私、レイラ=ユリウスは轟音を聞きつけ慌てて音のした方へと向かった。
するとそこで見たものは禍々しいオーラを放ち、悪魔と天使を織りまぜたような風貌をしたイリスだった。
「はぁはぁ……大丈夫?って訳では無さそうだね……。助けに来たよ」
私がそう言うと、イリスはまるで何にも興味をなくしたような目を向けてくる。
「エーデルワイス団長!大丈夫ですか!」
一方、紫髪をツインテールにし騎士団の服を纏った少女セリエはエーデルワイスの方へと駆け寄っていた。
「セリエか……一応何とか生きてるってとこかな」
「この状況は一体?」
「……はは。ちょっとしくじってな」
私はイリスの方へゆっくりと動く。
すると前の魔法陣が時計回りに後ろの魔法陣が反時計回りにうごく。
VIがγ(ガンマ)、Ⅰはδ(デルタ)、Ⅱはθ(シータ)の文字に重なるのが見て取れた。

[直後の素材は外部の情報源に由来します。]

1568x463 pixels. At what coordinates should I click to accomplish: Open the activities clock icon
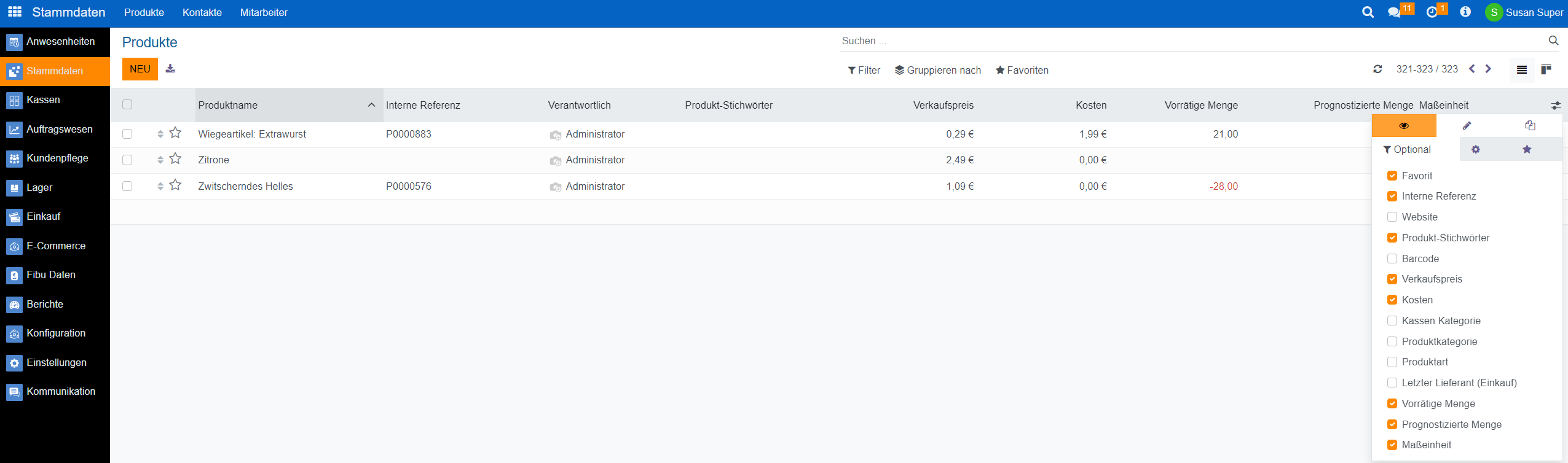(x=1432, y=12)
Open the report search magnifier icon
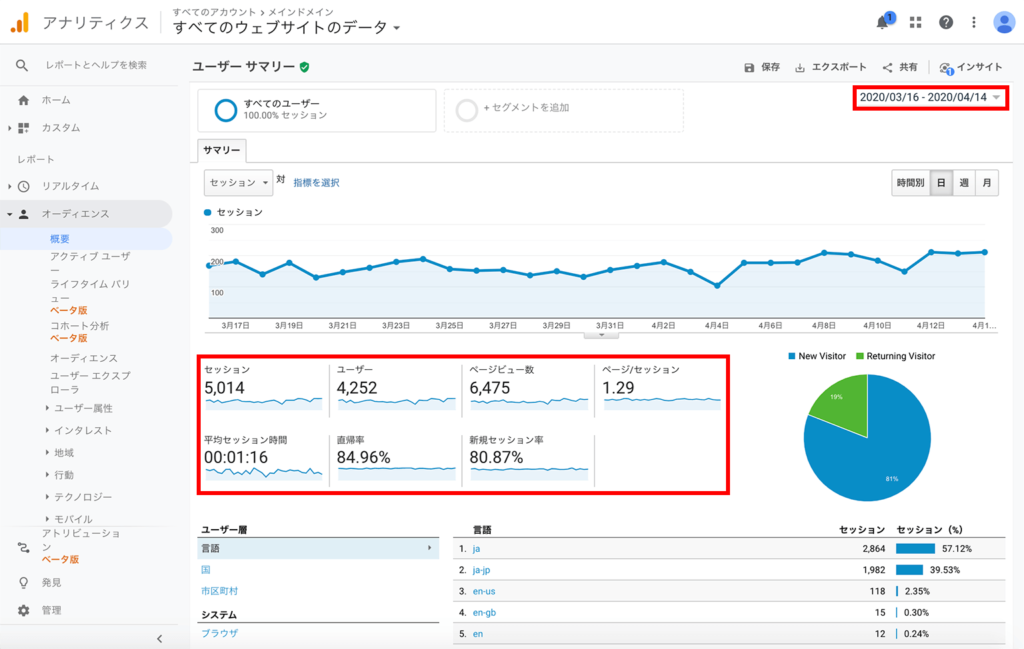 (21, 66)
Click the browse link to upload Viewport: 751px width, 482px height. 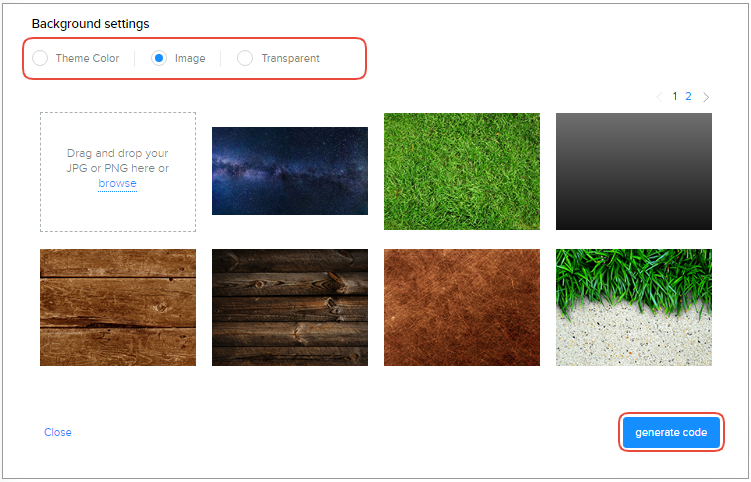pos(117,184)
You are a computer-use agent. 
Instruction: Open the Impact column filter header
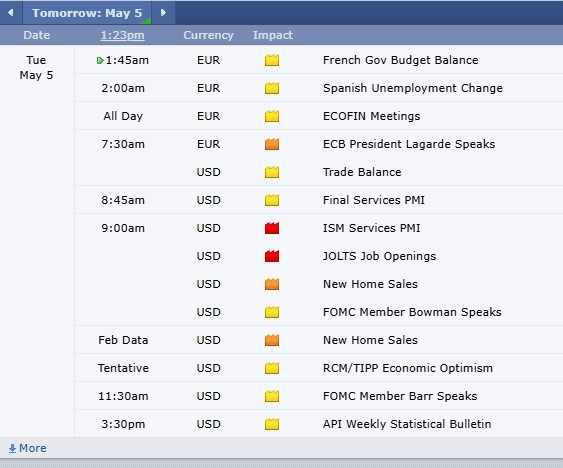coord(273,35)
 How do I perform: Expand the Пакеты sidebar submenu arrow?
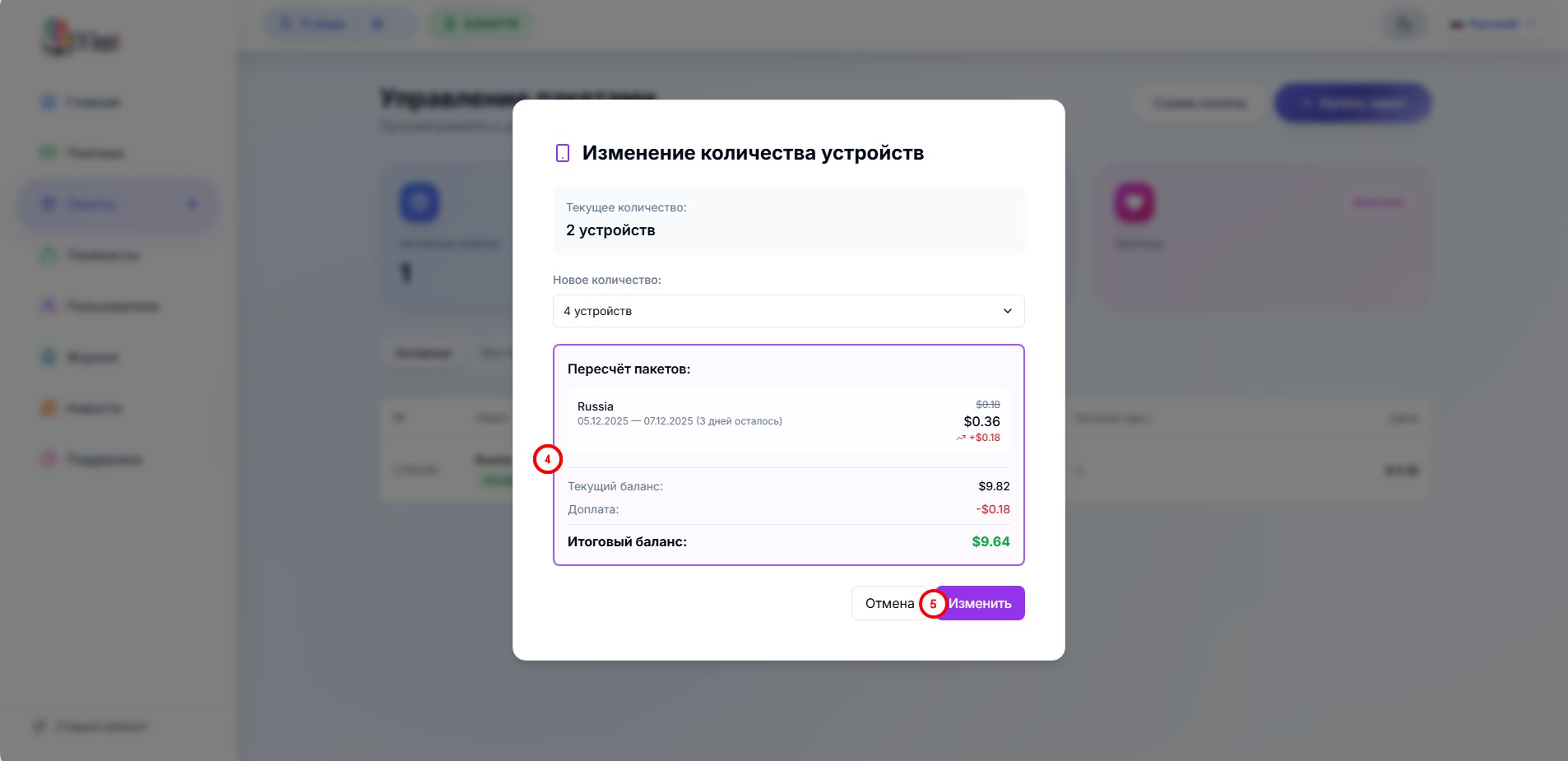pyautogui.click(x=193, y=204)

するとイリスの前方に魔法陣が現れ、紫色の光が瞬き始める。
すると魔法陣から紫色の禍々しい色をした光線が放たれる。
それはレイラに直撃し、土埃が辺りに舞い上がった。
「……!レイラ!」
セリエが叫ぶ。
しかし土埃が落ち着くと中から無傷なレイラがいるのがセリエからは見えた。
「今助けてあげるからねイリス」
何とか攻撃を防いだ私はそうイリスに言う。
すると私の横へセリエが走ってきた。